We present APEX SABOCA 350micron and LABOCA 870micron observations of 11 representative examples of the rare, extremely bright (S_1.4mm > 15mJy), dust-dominated millimeter-selected galaxies recently discovered by the South Pole Telescope (SPT). All 1
1 sources are robustly detected with LABOCA with 40 < S_870micron < 130mJy, approximately an order of magnitude higher than the canonical submillimeter galaxy (SMG) population. Six of the sources are also detected by SABOCA at >3sigma, with the detections or upper limits providing a key constraint on the shape of the spectral energy distribution (SED) near its peak.
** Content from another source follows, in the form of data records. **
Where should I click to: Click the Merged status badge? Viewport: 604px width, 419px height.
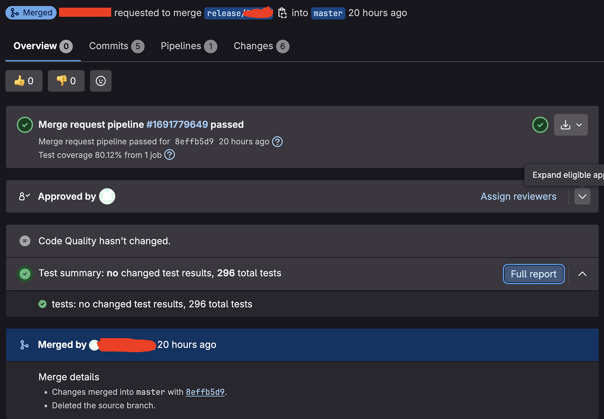[31, 13]
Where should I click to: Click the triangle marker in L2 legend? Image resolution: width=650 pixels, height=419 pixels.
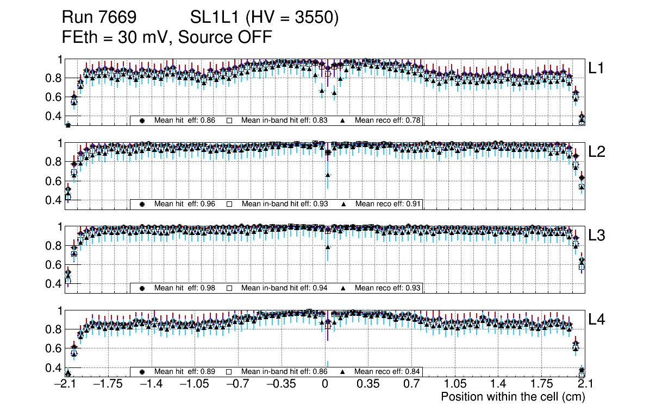[x=343, y=205]
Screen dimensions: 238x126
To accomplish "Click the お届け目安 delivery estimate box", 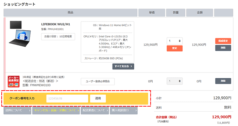I will click(x=58, y=37).
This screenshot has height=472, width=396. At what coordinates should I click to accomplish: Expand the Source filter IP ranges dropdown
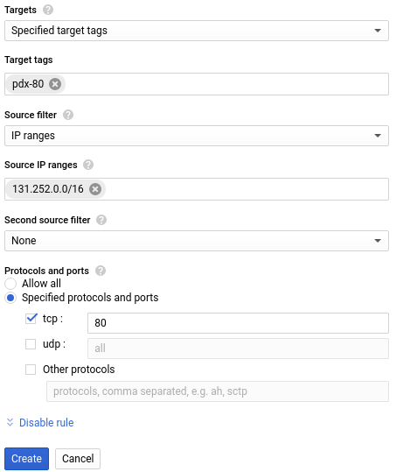point(197,136)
We model the SEDs of these galaxies using a simple modified blackbody and perform the same analysis on samples of SMGs of known redshift from the literature. These calibration samples inform the distribution of dust temperature for similar SMG populations, and this dust temperature prior allows us to derive photometric redshift estimates and far infrared luminosities for the sources. We find a median redshift of <z> = 3.0, higher than the <z> = 2.2 inferred for the normal SMG population. We also derive the apparent size of the sources from the temperature and apparent luminosity, finding them to appear larger than our unlensed calibration sample, which supports the idea that these sources are gravitationally magnified by massive structures along the line of sight.